Pistachios are yummy!

I got up around noon. I woke up a few times during the night because of pain. My pain was gone when I did wake up but soon as I started moving around, it came back. I had to go to Walgreens to pick up my script. I had put in one request and there were three when I got there. I don’t know how that happened. I got some snacks and my meds and went home. My Achilles was killing me by the time I reach my door but settled down after I took off my sneakers. I think they were a little tight so I will loosen the laces next time I go out.

I filled my med box and got hungry so I made a burger. I have one left which I will make for dinner. I just made a cup of tea as I didn’t go to the store to get half and half. Walgreens doesn’t sell it. They sell other creamers but not half and half. I am going to try and resist going back to sleep. I don’t know if I will be successful. I am really tired. Chronic pain really exhausts you.
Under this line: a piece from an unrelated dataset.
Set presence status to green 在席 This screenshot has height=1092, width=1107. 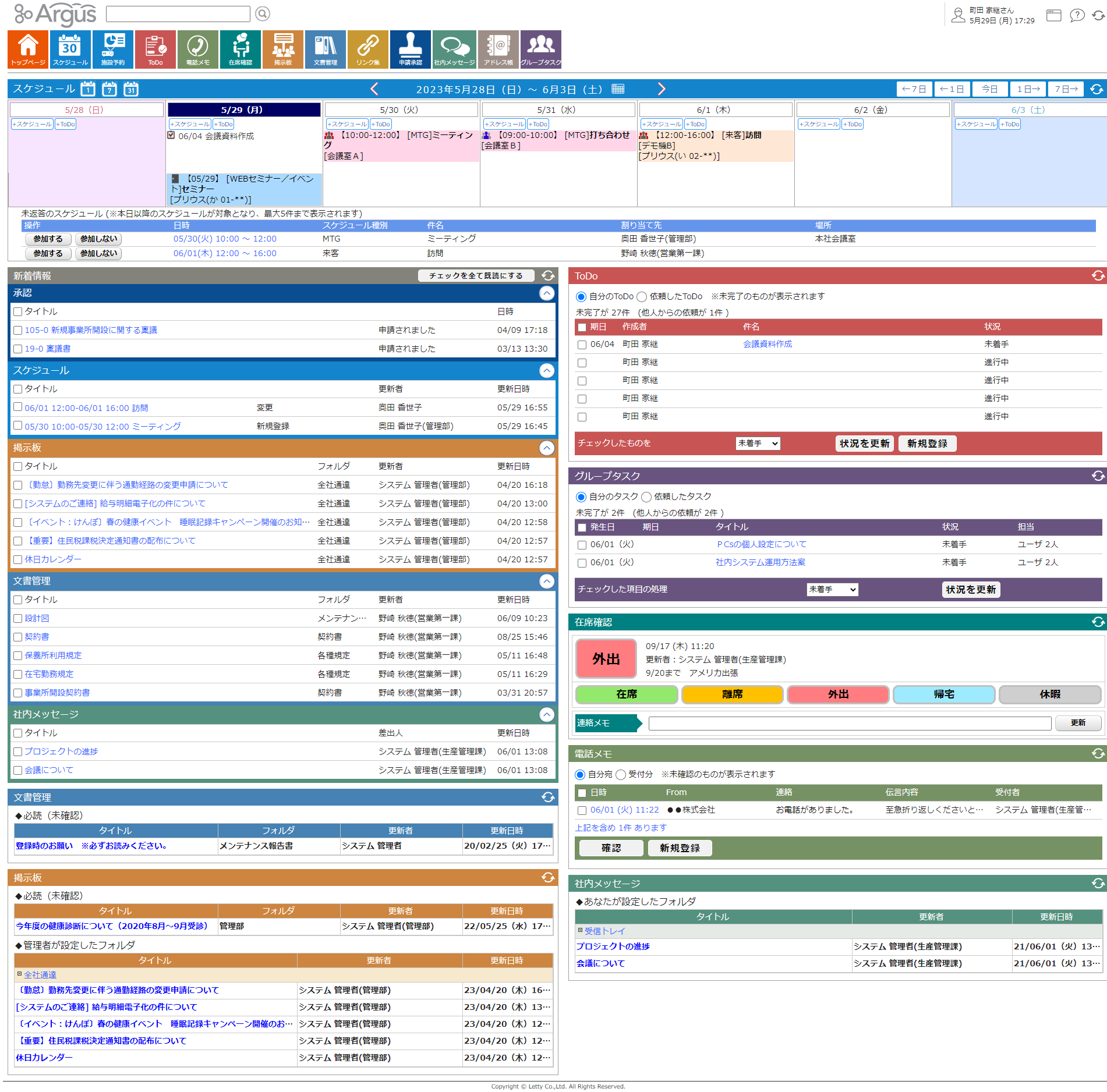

I am feeling pretty depressed. I don’t want to do anything. I just want to sleep. I feel so depleted. I hate feeling this way. I just feel like I am a lump on a log. I have no energy to do anything. I thought about cleaning the blades of my ceiling fan but I don’t really know where the wand is to do it. And I don’t feel like trying to find it. It will be another day.

My ankle is really hurting. I took some regular pain meds a little while ago. I hope this isn’t the start of the bullshit I went through last night. Last night was horrible. I was in so much pain and nothing was calming it down. Then around 0100, things finally did calm down after I had taken a bunch of stuff (not all together). I still need to shower but not sure it is going to happen. I just don’t have the energy for it. I just want to drink my tea and maybe read my book.
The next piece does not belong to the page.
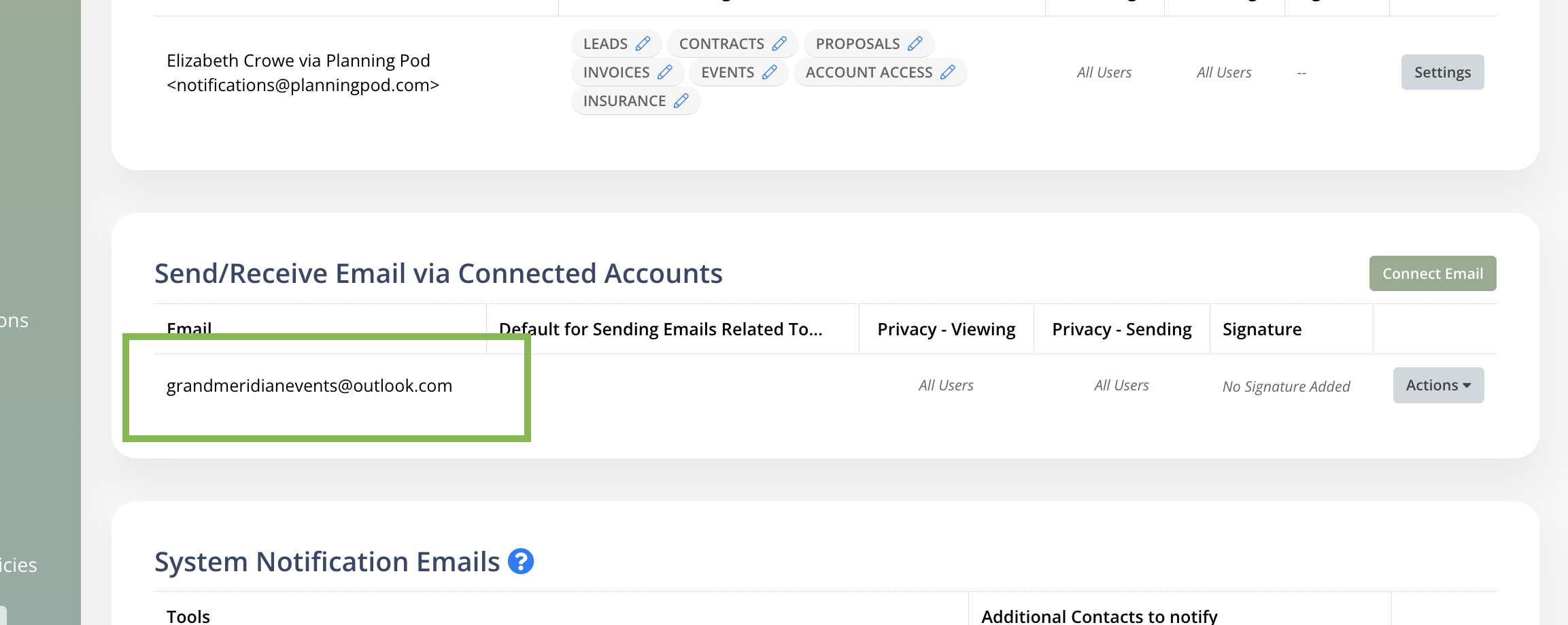This screenshot has height=625, width=1568.
Task: Click the Default for Sending Emails column header
Action: tap(660, 329)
Sox are on a losing streak. I am so disappointed and sad. It’s still early in the season but it’s almost June and my hopes for this season are slowly diminishing. I rarely watch the games anymore. I just follow the news feed on Twitter. I don’t even comment on how bad they do because I am out of swear words to call them. There are only so many fucks you can say. Either the pitching is really bad or the offense is. When both are, holy lost game. They have the talent, I just think they don’t care or maybe they are trying too hard. I don’t know. But it’s painful to see.